### [Exercise task 1]
Please quote the part of the piece on Ghana's 2008 presidential election that opens with the words containing "The concession of" and closes with "least in theory.".
### [Exercise task 2]
Write what comes next in the commentary on Ghana's 2008 presidential election, picking up after its final sentence.

By Kwame Okoampa-Ahoofe, Jr., Ph.D.
The concession of electoral defeat by the presidential candidate of the ruling New Patriotic Party (NPP), Nana Addo Dankwa Akufo-Addo, to the presidential candidate of the opposition National Democratic Congress (NDC), and now President-Elect Atta-Mills, has been widely reported in the global media. And this is all well and good for the democratic development of our country, at least in theory.
What needs to also be highlighted is the apparent complicity, or at least tacit condoning, of the Electoral Commission (EC) in alleged electoral fraud verging on downright criminality. Inevitably, therefore, Nana Akufo-Addo’s concession speech had to also impugn the integrity of Dr. Kwadwo Afari-Gyan, chairman of the EC, and his staff and associates. To this end, the former Ghanaian Justice and Foreign minister poignantly observed as follows: “By stating that there is criminal conduct in some constituencies of the Volta Region and yet announcing the results, the Electoral Commission has given the unfortunate impression that it does not matter how votes are being obtained[,] as long as they are duly recorded” (Ghana News Agency 1/3/09).
If, indeed, justiciable criminality had occurred in the Volta Region to an extent that had a palpable impact on the outcome of the Election 2008 presidential run-off, as Nana Akufo-Addo claims Dr. Afari-Gyan, himself, had publicly acknowledged before a wide audience of Ghanaian citizens, then it goes without saying that the lawsuit launched by the Akufo-Addo campaign, immediately prior to the Electoral Commissioner’s announcement of the winner of the 2008 presidential election, ought to have promptly and effectively put such announcement on hold, while matters were satisfactorily resolved by the parties involved.

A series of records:
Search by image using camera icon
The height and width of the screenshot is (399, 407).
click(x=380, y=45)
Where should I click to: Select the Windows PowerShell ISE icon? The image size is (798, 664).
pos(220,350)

### [Reply 1]
The concession of electoral defeat by the presidential candidate of the ruling New Patriotic Party (NPP), Nana Addo Dankwa Akufo-Addo, to the presidential candidate of the opposition National Democratic Congress (NDC), and now President-Elect Atta-Mills, has been widely reported in the global media. And this is all well and good for the democratic development of our country, at least in theory.

### [Reply 2]
In the interim, as we noted not quite awhile ago, our sitting president, John Agyekum-Kufuor, would then have had to call an emergency session of the old parliament, which just concluded its 4-year terminal session, to deliberate on allowing the President to run a transitional government while outstanding electoral differences were constructively and ethically ironed out. Such a transitional government would have been mandated to last from anywhere between 6 months and a year, by which time the country would have been effectively restored to normalcy.
As matters stand, it appears as if the movers and shakers of Ghana’s fledgling democratic dispensation are setting an unhealthy electoral precedence of making a norm out of a patent travesty. And, needless to say, such apparently expedient precedent may well come back to haunt Ghana’s democratic process in the near future.
Having observed the preceding does not, in any way, negate the stark and incontrovertible fact that as a government in power, the New Patriotic Party ought to have anticipated and promptly and effectively forestalled, or remedied, the flagrant instances of electoral malpractice, as adumbrated by the 2008 NPP presidential contender. The latter party had, at least, Election 2004 as ample guide against such electoral malpractices as are now being grieved.
Nana Akufo-Addo, in conceding defeat to Prof. Atta-Mills, also reported about widespread incidents of violence engaged by supporters and sympathizers of the NDC against the latter’s losing counterparts. We hope that members of the Rawlings-Mills Corporation (RMC) amply recognize the practical reality of Ghana’s Fourth-Republican democratic dispensation and discipline themselves accordingly.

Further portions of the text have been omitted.